Word and element pointing entries:
##########

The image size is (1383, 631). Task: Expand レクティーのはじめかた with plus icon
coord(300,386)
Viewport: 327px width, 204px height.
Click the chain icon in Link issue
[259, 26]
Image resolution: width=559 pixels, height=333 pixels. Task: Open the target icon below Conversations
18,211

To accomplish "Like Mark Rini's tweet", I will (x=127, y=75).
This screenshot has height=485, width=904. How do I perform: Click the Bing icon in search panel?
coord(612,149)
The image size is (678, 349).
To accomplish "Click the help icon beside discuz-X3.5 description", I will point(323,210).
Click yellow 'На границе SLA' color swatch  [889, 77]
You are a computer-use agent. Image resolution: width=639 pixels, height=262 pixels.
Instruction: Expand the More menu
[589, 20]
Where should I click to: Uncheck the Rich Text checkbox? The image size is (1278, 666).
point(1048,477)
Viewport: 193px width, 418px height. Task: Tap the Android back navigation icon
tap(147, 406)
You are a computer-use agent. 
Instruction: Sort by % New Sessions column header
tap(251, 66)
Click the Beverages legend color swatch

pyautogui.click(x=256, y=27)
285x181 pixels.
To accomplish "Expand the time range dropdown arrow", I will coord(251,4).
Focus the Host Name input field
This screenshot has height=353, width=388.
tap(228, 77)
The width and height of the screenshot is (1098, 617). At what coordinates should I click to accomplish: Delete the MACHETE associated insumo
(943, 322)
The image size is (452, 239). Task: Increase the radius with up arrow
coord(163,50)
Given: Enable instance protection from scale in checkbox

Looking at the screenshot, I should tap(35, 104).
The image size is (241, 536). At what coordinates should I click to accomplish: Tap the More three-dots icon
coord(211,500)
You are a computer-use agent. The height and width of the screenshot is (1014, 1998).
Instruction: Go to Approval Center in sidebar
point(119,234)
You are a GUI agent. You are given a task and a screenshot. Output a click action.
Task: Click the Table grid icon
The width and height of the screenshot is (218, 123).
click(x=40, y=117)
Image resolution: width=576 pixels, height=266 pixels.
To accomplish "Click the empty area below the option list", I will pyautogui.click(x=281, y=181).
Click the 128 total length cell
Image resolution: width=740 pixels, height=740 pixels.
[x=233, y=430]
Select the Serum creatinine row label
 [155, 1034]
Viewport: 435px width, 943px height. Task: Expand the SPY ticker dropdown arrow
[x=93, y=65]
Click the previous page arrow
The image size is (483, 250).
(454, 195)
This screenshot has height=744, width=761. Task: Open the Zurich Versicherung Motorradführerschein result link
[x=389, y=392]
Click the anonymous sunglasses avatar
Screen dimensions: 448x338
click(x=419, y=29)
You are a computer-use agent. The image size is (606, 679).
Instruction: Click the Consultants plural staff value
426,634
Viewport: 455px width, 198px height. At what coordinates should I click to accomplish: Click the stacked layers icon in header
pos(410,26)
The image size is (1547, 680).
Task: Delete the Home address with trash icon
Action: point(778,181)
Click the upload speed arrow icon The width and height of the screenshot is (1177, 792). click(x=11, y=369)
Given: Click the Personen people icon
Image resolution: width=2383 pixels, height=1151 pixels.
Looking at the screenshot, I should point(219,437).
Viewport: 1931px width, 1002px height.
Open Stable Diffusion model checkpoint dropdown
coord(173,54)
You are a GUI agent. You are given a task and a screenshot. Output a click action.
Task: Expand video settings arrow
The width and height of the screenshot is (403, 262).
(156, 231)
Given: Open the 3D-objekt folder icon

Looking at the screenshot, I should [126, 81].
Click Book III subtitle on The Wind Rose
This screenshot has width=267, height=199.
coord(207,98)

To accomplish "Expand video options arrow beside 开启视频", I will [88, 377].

##########

EXERCISE PROMPT:
Rewrite the material from the line with "The width and height of the screenshot is (1098, 617)." through the line with "point(119,234)", putting "navigation pane" in place of "sidebar" and leaving all else unchanged.

THE RESULT:
The width and height of the screenshot is (1098, 617). At what coordinates should I click to accomplish: Delete the MACHETE associated insumo
(943, 322)
The image size is (452, 239). Task: Increase the radius with up arrow
coord(163,50)
Given: Enable instance protection from scale in checkbox

Looking at the screenshot, I should tap(35, 104).
The image size is (241, 536). At what coordinates should I click to accomplish: Tap the More three-dots icon
coord(211,500)
You are a computer-use agent. The height and width of the screenshot is (1014, 1998).
Instruction: Go to Approval Center in navigation pane
point(119,234)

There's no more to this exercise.